A recent study published in the Journal of the American Medical Association Network Open revealed that the use of empiric broad-spectrum antibiotics has augmented among patients with suspected community-onset sepsis, including those with no evidence of antimicrobial-resistant pathogens.

The authors wrote, “Little is known about the degree to which suspected sepsis drives broad-spectrum antibiotic use in hospitals, what proportion of antibiotic courses are unnecessarily broad in retrospect, and whether these patterns are changing over time.”

In this cross-sectional study, researchers employed clinical data from adults admitted to 241 U.S. hospitals in the PINC AI Healthcare Database and sought to characterize trends in empiric broad-spectrum antibiotic use for suspected community-onset sepsis.

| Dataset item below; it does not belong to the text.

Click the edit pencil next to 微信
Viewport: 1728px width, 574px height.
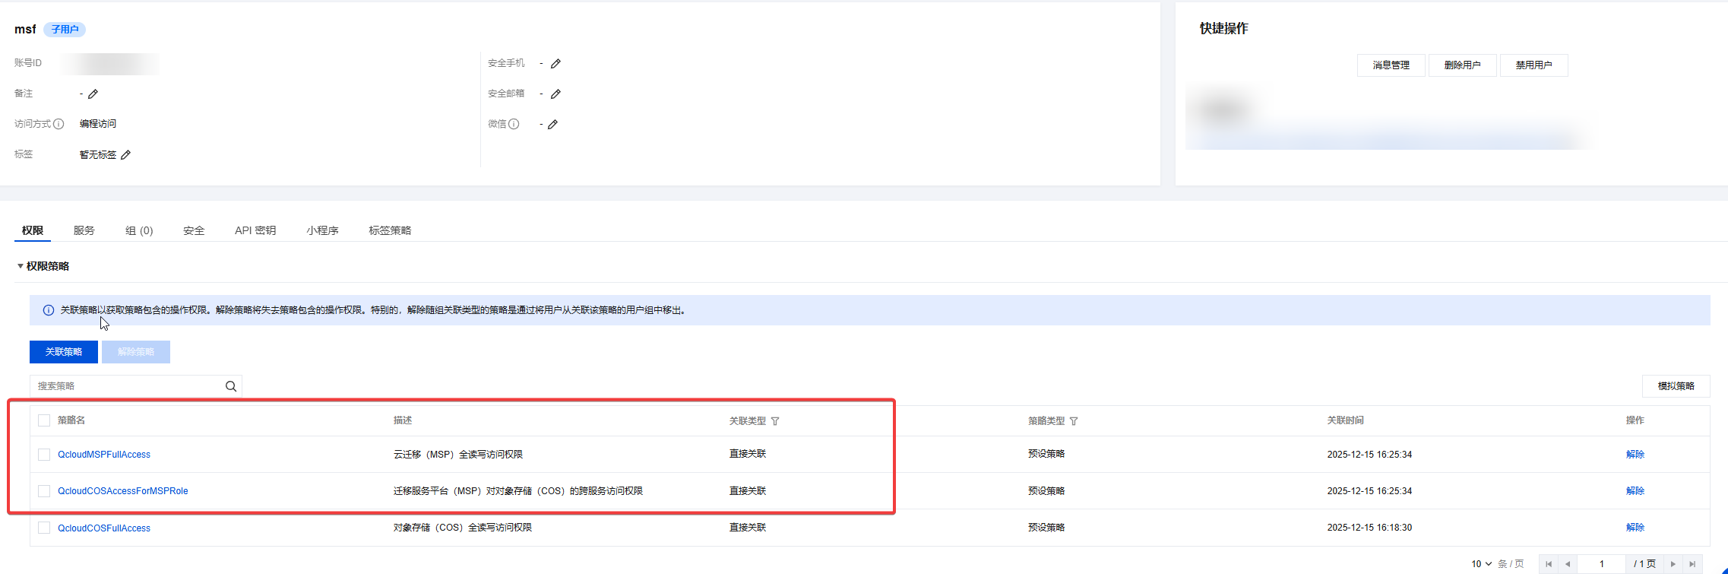pyautogui.click(x=552, y=125)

Eligible participants were aged 18 years or older and were admitted between 2017 and 2021 with suspected community-onset sepsis, defined by a blood culture draw, lactate measurement, and IV antibiotic administration on admission.

Broad-spectrum antibiotics were defined as those with activity against Pseudomonas aeruginosa or methicillin-resistant Staphylococcus aureus (MRSA). The primary outcomes included annual rates of empiric anti-MRSA and/or antipseudomonal β-lactam agent use and the percentage that was likely unnecessary in retrospect based on the absence of resistant pathogens. Mixed-effects logistic regression models were employed to compute annual trends.

The study cohort was comprised of 6,272,538 patients (median age, 66 years [interquartile range, 53-78] years of which 443,465 were male [49.6%]; 106,095 were black [11.9%], were 65,763 Hispanic [7.4%], and 653,907 were white [73.1%]) were included in the final analysis, of whom 894,724 (14.3%) had suspected sepsis at admission.

Among the 582,585 patients with suspected sepsis who received treatment, 42.5% were administered empiric anti-MRSA therapy, 57.4% received antipseudomonal β-lactam therapy, and 34.8% were treated with both agents. Of these patients, 30,617 (3.4%) had resistant gram-positive pathogens, 38,844 (4.3%) had resistant gram-negative pathogens, and 65,434 (7.3%) had either resistant gram-positive or gram-negative pathogens.

During the study period, patients with suspected community-onset sepsis accounted for nearly one-half of all anti-MRSA and antipseudomonal β-lactam days of therapy (50.1% and 49.3%, respectively) administered across all hospitalizations. The researchers also observed increased rates of broad-spectrum antibiotic administration for community-onset sepsis in this period (from 63% to 66.7%; adjusted odds ratio [aOR] per year, 1.03; 95% CI, 1.03-1.04), which was principally driven by antipseudomonal β-lactam use.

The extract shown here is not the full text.